### Excerpts from a dataset

·····

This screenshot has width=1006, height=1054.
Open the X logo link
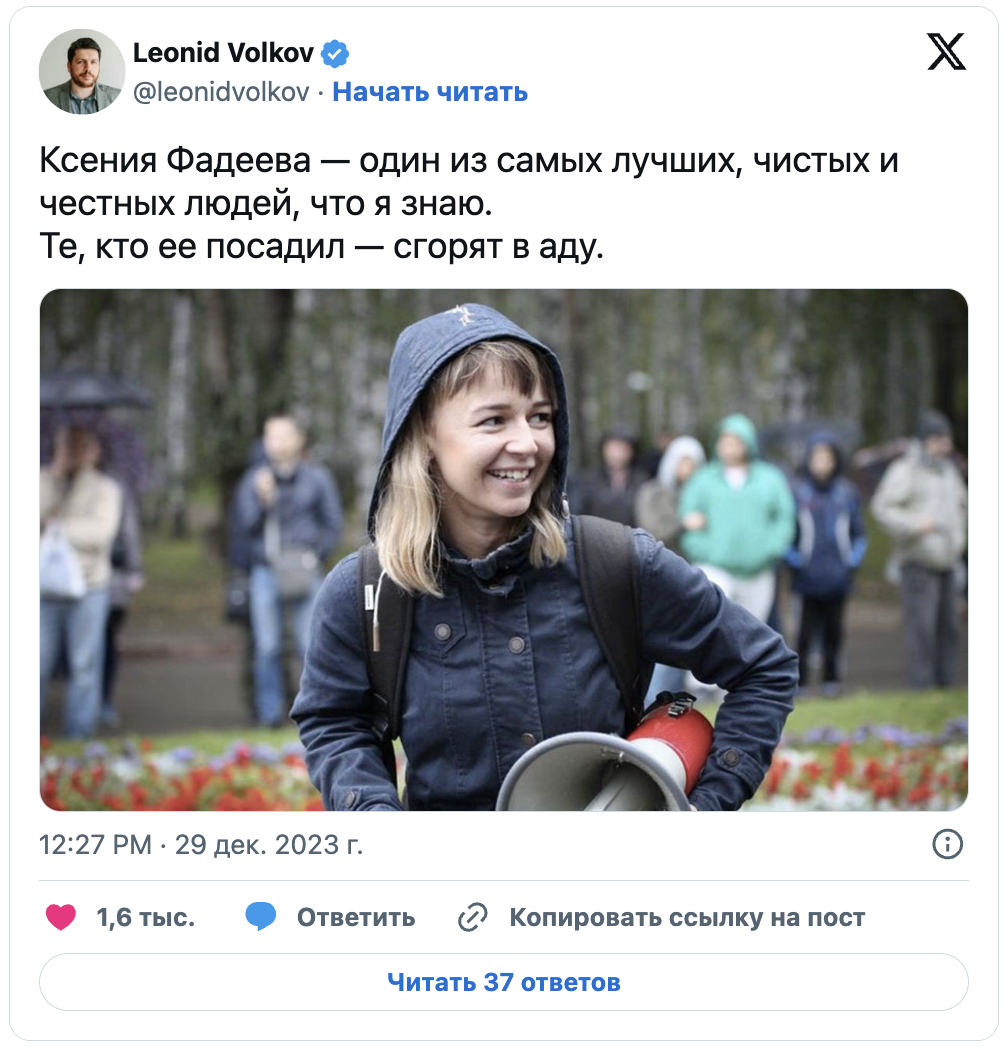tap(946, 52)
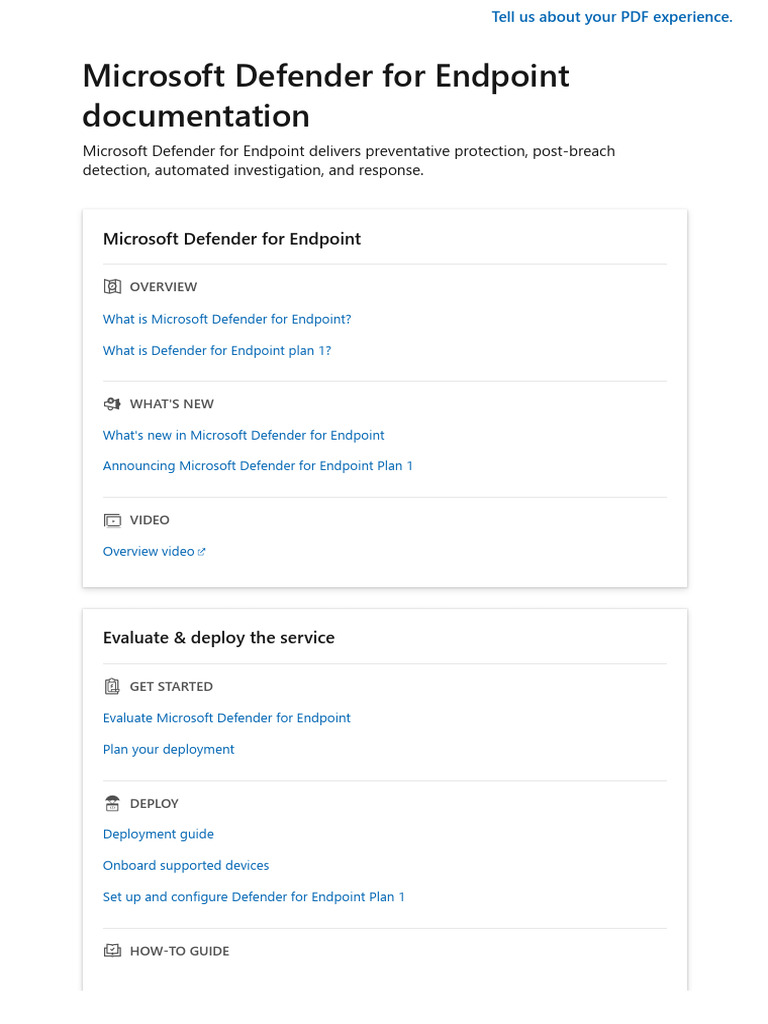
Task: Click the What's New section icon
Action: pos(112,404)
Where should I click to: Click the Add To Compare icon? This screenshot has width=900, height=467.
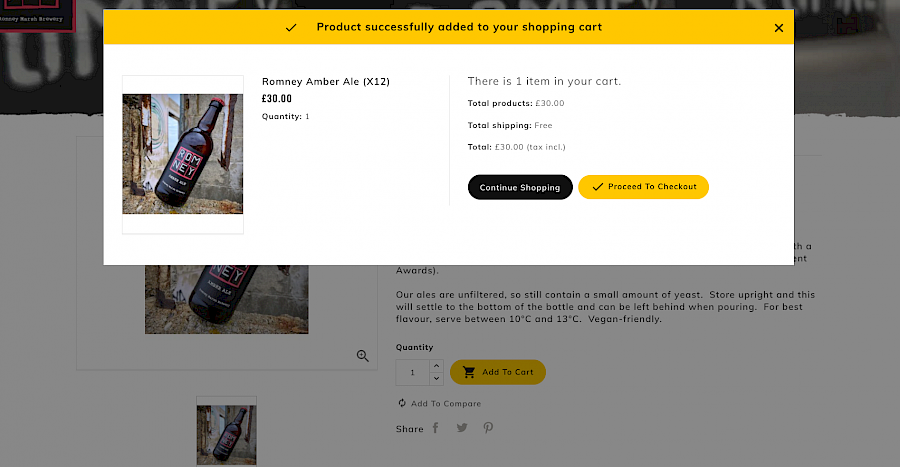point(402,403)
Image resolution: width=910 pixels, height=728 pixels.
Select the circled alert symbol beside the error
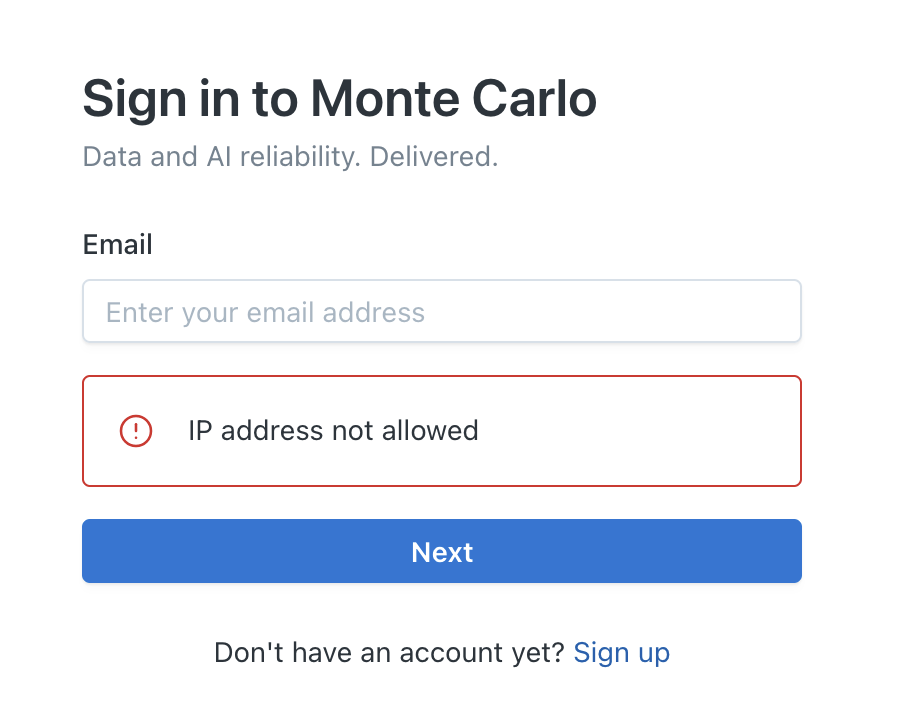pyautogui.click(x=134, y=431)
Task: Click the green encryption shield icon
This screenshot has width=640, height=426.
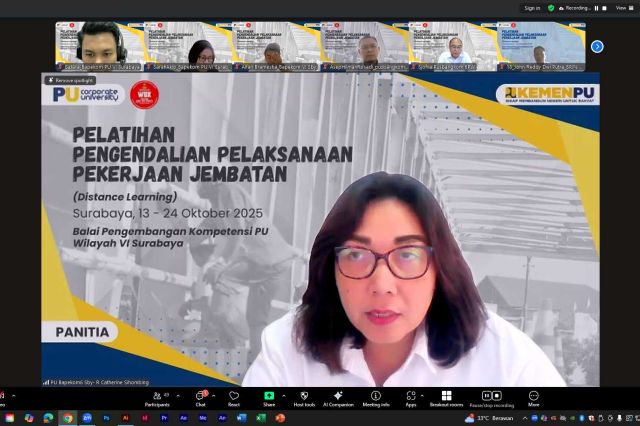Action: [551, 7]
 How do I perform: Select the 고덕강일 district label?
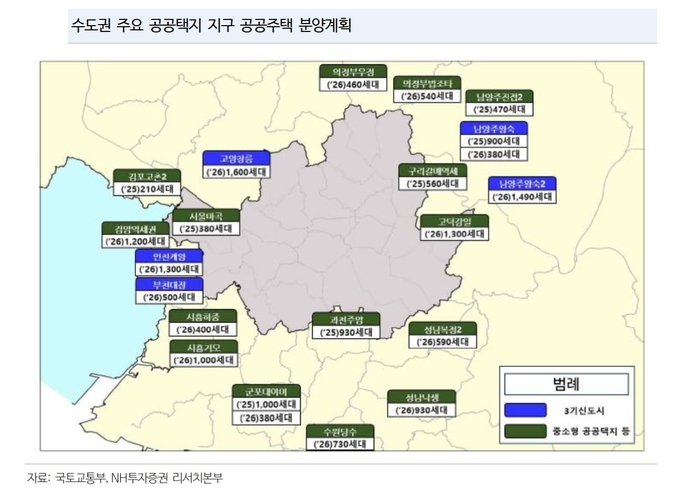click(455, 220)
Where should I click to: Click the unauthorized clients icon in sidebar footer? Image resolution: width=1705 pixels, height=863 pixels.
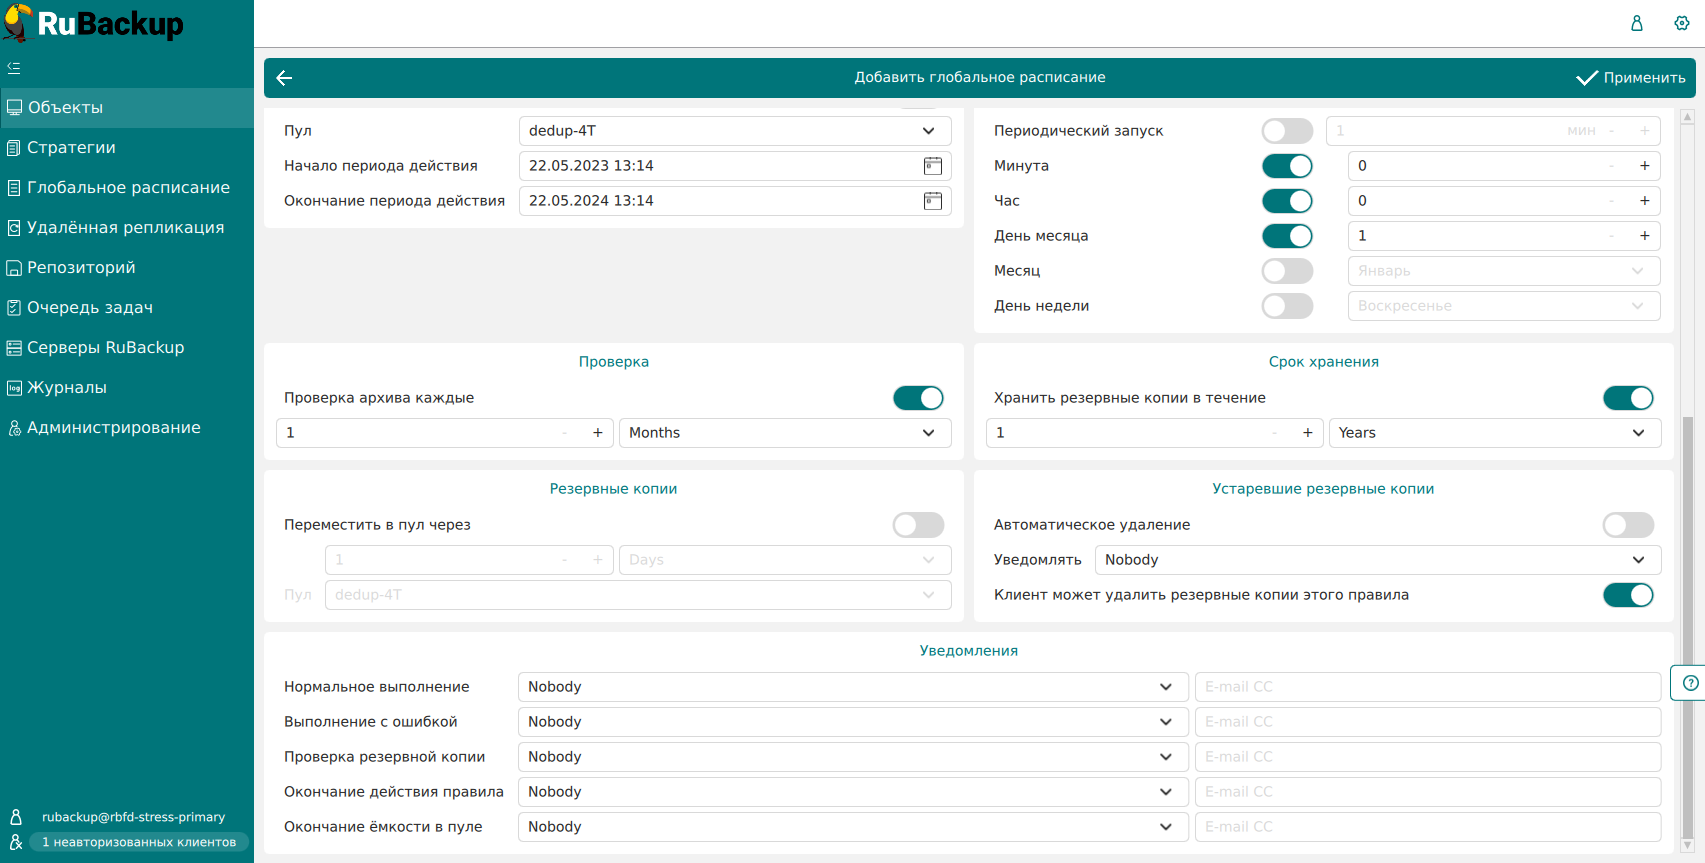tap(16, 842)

·····

Repeat the data word for word, minus any pictures.

### Your response
This screenshot has width=1006, height=1054.
Open the X logo link
tap(946, 52)
Task: Click the What's New section icon
Action: pos(112,404)
Where should I click to: Click the Add To Compare icon? This screenshot has width=900, height=467.
point(402,403)
Image resolution: width=910 pixels, height=728 pixels.
Select the circled alert symbol beside the error
pyautogui.click(x=134, y=431)
Task: Click the green encryption shield icon
This screenshot has width=640, height=426.
Action: [551, 7]
 How do I perform: Select the 고덕강일 district label?
click(455, 220)
Where should I click to: Click the unauthorized clients icon in sidebar footer? Image resolution: width=1705 pixels, height=863 pixels.
tap(16, 842)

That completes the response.